■ SET PROBLEM A
In the touch sensor module text, which layer is formed so that it does not overlap with the electrode pad?

■ TEXT SEGMENT
Start

FIG. 1 is a partially enlarged view of a base substrate according to an embodiment of the invention, FIG. 2 is a coupling cross-sectional view of a portion A-A of a touch sensor module according to an embodiment of the invention for FIG. 1, FIG. 3 is a coupling cross-sectional view of a portion B-B of the touch sensor module according to an embodiment of the invention for FIG. 1, FIG. 4 is a cross-sectional view of a touch sensor module according to another embodiment of the invention, FIG. 5 is a plan view of an electrode pattern shown in FIG. 4 according to an embodiment of the invention, and FIGS. 6 to 8 are views illustrating a method of manufacturing a touch sensor module according to an embodiment of the invention.

As used herein, a term “touch” used throughout the present specification is to broadly be construed to mean that an input unit directly contacts with a contact reception surface and the input unit has come into close with the contact reception surface by a significant distance.

According to at least one embodiment, a touch sensor module 1 is configured to include a base substrate 110 having electrode patterns 120 and 130 formed thereon and including an electrode pad 140 transferring an electrical signal of the electrode patterns 120 and 130 to the outside, a passivation layer 400 coating surfaces of the electrode patterns 120 and 130, and a flexible cable 300 including an adhesive layer 200 formed to transfer the electrical signal by contacting one surface of the electrode pad 140. According to at least one embodiment, the passivation layer 400 is formed to not overlap with the electrode pad 140.

According to at least one embodiment, the touch sensor module 1 improves resistant-environment and resistant-water vapor transmission characteristics, which is to minimize, for example, infiltration of moisture into the touch sensor module 1. Thereby, operational reliability of the touch sensor module 1 is maintained even under high temperature and humidity environment, and user convenience and product application fields of the touch sensor module 1 is diversified.

End

■ SET PROBLEM B
In the records, rewrite the lines from the line with "Given: Open the" to the line with "tap(74, 156)", replacing "Feedback" with "Help" and leaving everything else the same; give only those lines.

■ INFORMATION SUPPLIED
Start

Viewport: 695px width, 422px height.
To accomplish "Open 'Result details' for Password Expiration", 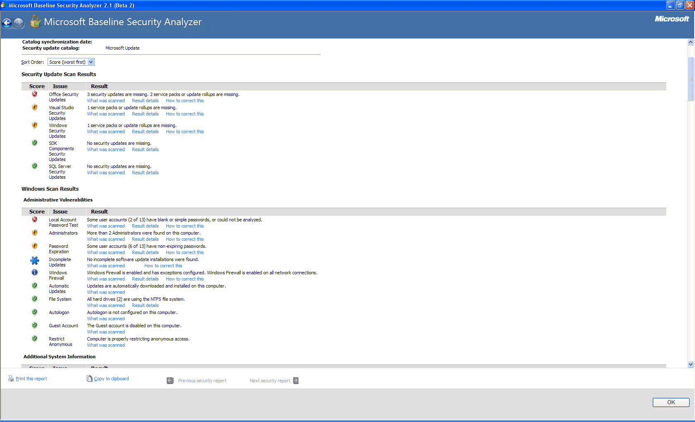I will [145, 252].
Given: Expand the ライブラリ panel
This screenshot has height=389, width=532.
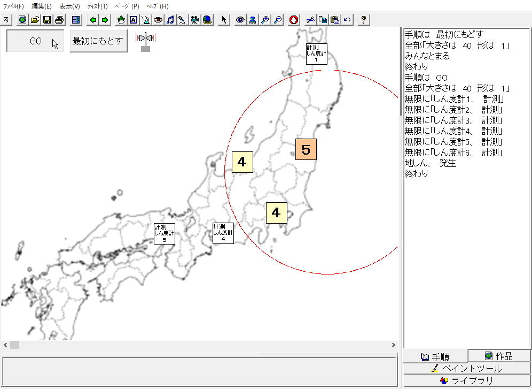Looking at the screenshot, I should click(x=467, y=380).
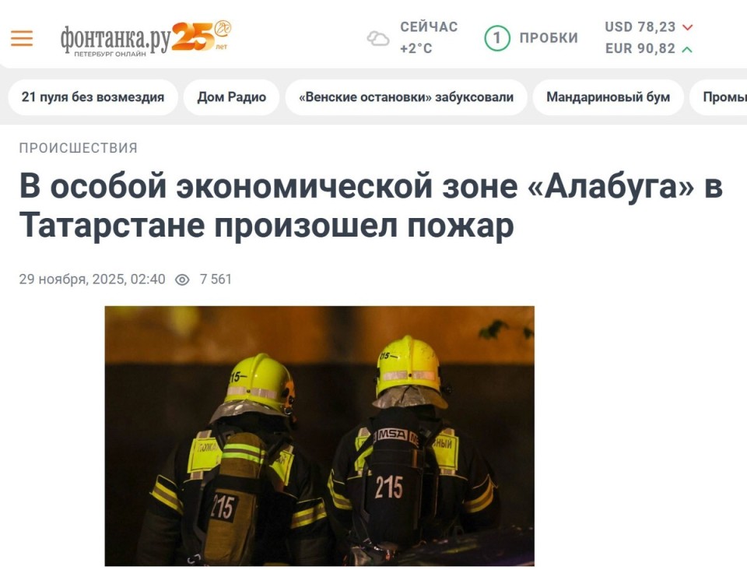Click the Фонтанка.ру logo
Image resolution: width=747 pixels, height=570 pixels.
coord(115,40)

End
Start

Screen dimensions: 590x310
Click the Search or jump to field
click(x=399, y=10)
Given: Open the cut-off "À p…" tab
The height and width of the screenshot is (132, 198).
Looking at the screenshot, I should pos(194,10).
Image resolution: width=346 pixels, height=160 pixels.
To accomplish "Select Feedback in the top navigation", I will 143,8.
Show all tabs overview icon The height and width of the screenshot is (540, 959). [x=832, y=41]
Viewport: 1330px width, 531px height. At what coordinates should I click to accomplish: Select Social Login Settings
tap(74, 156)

End

■ OUTPUT A
The passivation layer 400.

■ OUTPUT B
Given: Open the cut-off "À p…" tab
The height and width of the screenshot is (132, 198).
Looking at the screenshot, I should pos(194,10).
Image resolution: width=346 pixels, height=160 pixels.
To accomplish "Select Help in the top navigation", I will 143,8.
Show all tabs overview icon The height and width of the screenshot is (540, 959). [x=832, y=41]
Viewport: 1330px width, 531px height. At what coordinates should I click to accomplish: Select Social Login Settings
tap(74, 156)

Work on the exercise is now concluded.